◆ **Text block**:
===============

I've been researching some technology, as best I can, without scientific training. It isn't easy; when I see a phrase describing a device like the "spl sim/50-mW peak power 4.3-THz quantum cascade laser," I have to look at the abbreviations and slowly tease the meaning out. I know I'm on thin ice.
The key words in this case are "thz laser," which refers to a device that uses terahertz-frequency light. It seems that this near-infrared frequency is quite useful for peering into brain metabolism. Apparently (according to a Japanese study) it causes brain cells to add adenosine triphosphate, after prolonged exposure. It's used for detecting tumors, too, but my interest here is in what our corporate-and-government scientists want to do with it. Here's a hint:
"Enormous efforts are made to achieve advances in image quality and acquisition time of today's standard medical imaging modalities as X-ray fluoroscopy, computed tomography, magnetic resonance and ultrasound. However, new principal diagnostic insights cannot be expected from the linear extension of the physical principles of these methods. In this paper a review is given on imaging modalities in the 1012 Hz - 1014 Hz domain that include new physical principles as terahertz and diffuse optical imaging or well known principles - that had been rejected some years ago and are recently raised to interest by detector advances - as thermography."
(http://ieeexplore.ieee.org/xpl/freeabs_all.jsp?tp=&arnumber=1616778&isnumber=33900)
Or in other words, we'd gone as far as we could with MRIs and CAT scans, but now we've got terahertz.
Thermography, computer aided tomography and terahertz lasers--add 'em all together, develop an analytical software based on observations, and you've got real-time mind reading technology.

===============

◆ **Provided data**:
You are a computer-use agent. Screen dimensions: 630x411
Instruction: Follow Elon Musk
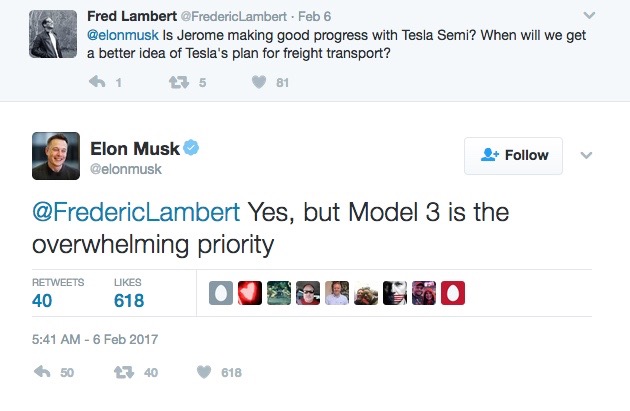point(513,155)
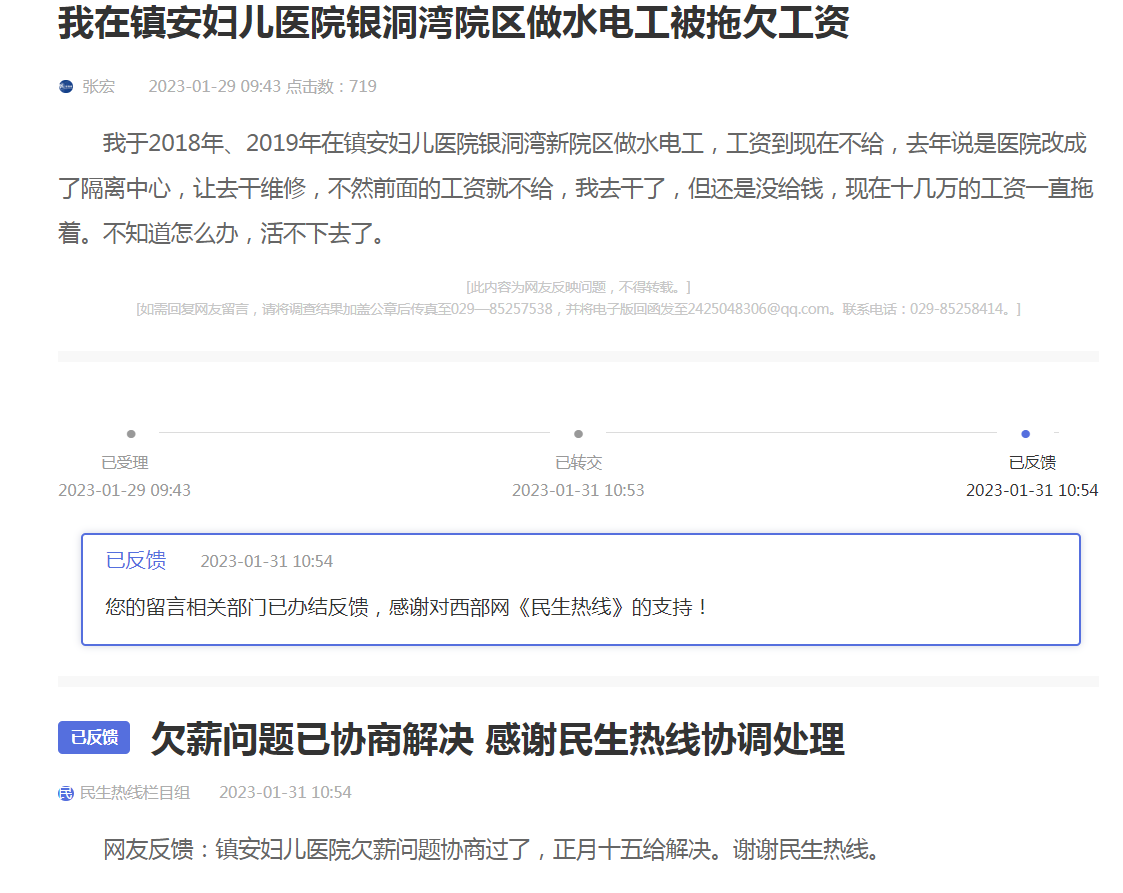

===============

◆ **Tasks and exercises**:
1: Do the following statements agree with the text about terahertz lasers? Answer yes or no for each, and quote the words of the text that decide it.
(a) The writer has scientific training.
(b) According to a Japanese study, prolonged exposure causes brain cells to add adenosine triphosphate.
(c) The quoted review expects new diagnostic insights from the linear extension of the physical principles of current imaging methods.
2: Using the text about terahertz lasers, answer each question briefly.
(a) Which key words does the writer pick out of the device description?
(b) Apart from peering into brain metabolism, what else is the device used to detect?
(c) Which three things does the writer propose adding together?
3: Write what comes next in the text about terahertz lasers, starting after its final sentence.

◆ **Numbered responses**:
1:
(a) No: "without scientific training"
(b) Yes: "Apparently (according to a Japanese study) it causes brain cells to add adenosine triphosphate, after prolonged exposure."
(c) No: "new principal diagnostic insights cannot be expected from the linear extension of the physical principles of these methods"

2:
(a) "thz laser"
(b) Tumors
(c) Thermography, computer aided tomography and terahertz lasers

3:
Raw Story (rawstory.com) ran an article in '06 stating that the ACLU had lodged a complaint about mind reading technology being sold to the US government (http://www.rawstory.com/news/2006/ACLU_objects_as_two_companies_offer_0628.html). But it turns out that information is sooooo '06. THAT old article is merely about magnetic image resonance:
"Two private companies have announced that they will begin to offer "lie detection" services using Functional Magnetic Resonance Imaging (fMRI), as early as this summer. fMRI can produce live, real-time images of people's brains as they answer questions, view images, listen to sounds, and respond to other stimuli.
These companies are marketing their services to federal government agencies, including the Department of Defense, Department of Justice, the National Security Agency and the CIA, and to state and local police departments."
Pff. Bosh. We scoff at that rusty old stuff. Heck, with that old machine you would have to physically restrain your victim--er, I mean suspected terrorist--while torturing, excuse me I mean interrogating. Well, to be fair, I suppose a non-lethal dose of scopalomine, while terrifying, would produce the necessary more-or-less temporary paralysis. But this is the shiny new year, and with the portability of terahertz lasers, our saviors in the secret police agencies will be able to read our minds' metabolic traces and signatures--at a distance.
Well, what's the big deal?--you may ask. After all, you've never had a stray thought. Have you?
I didn't generate this information (I'm sorry to say) from my buh-RILLiant analysis of scientific progress. No, it would have slipped right past my high-school-educated nose without an article in globalresearch.ca: "Intrusive Brain Reading Surveillance Technology: Hacking the Mind," by Carole Smith, Global Research, December 13, 2007. (Rather than paste in another clumsy url, I'll just let you use the search bar at the site.) Smith says that the US army has already deployed a nasty mess-with-your-head device called the Long Range Audio Device (LRAD), which uses diffractive microwave beams to project a voice (or voices or nasty suggestions) directly into your head, making you think that you're suffering from audio hallucinations, or possibly instructions from God. Now it will be possible to coordinate such flimflammery with direct observations of your mental process.
Smith says the ball is already rolling, quoting the Guardian:
"A team of world-leading neuroscientists has developed a powerful technique that allows them to look deep inside a person’s brain and read their intentions before they act.
The research breaks controversial new ground in scientists’ ability to probe people’s minds and eavesdrop on their thoughts, and raises serious ethical issues over how brain-reading technology may be used in the future.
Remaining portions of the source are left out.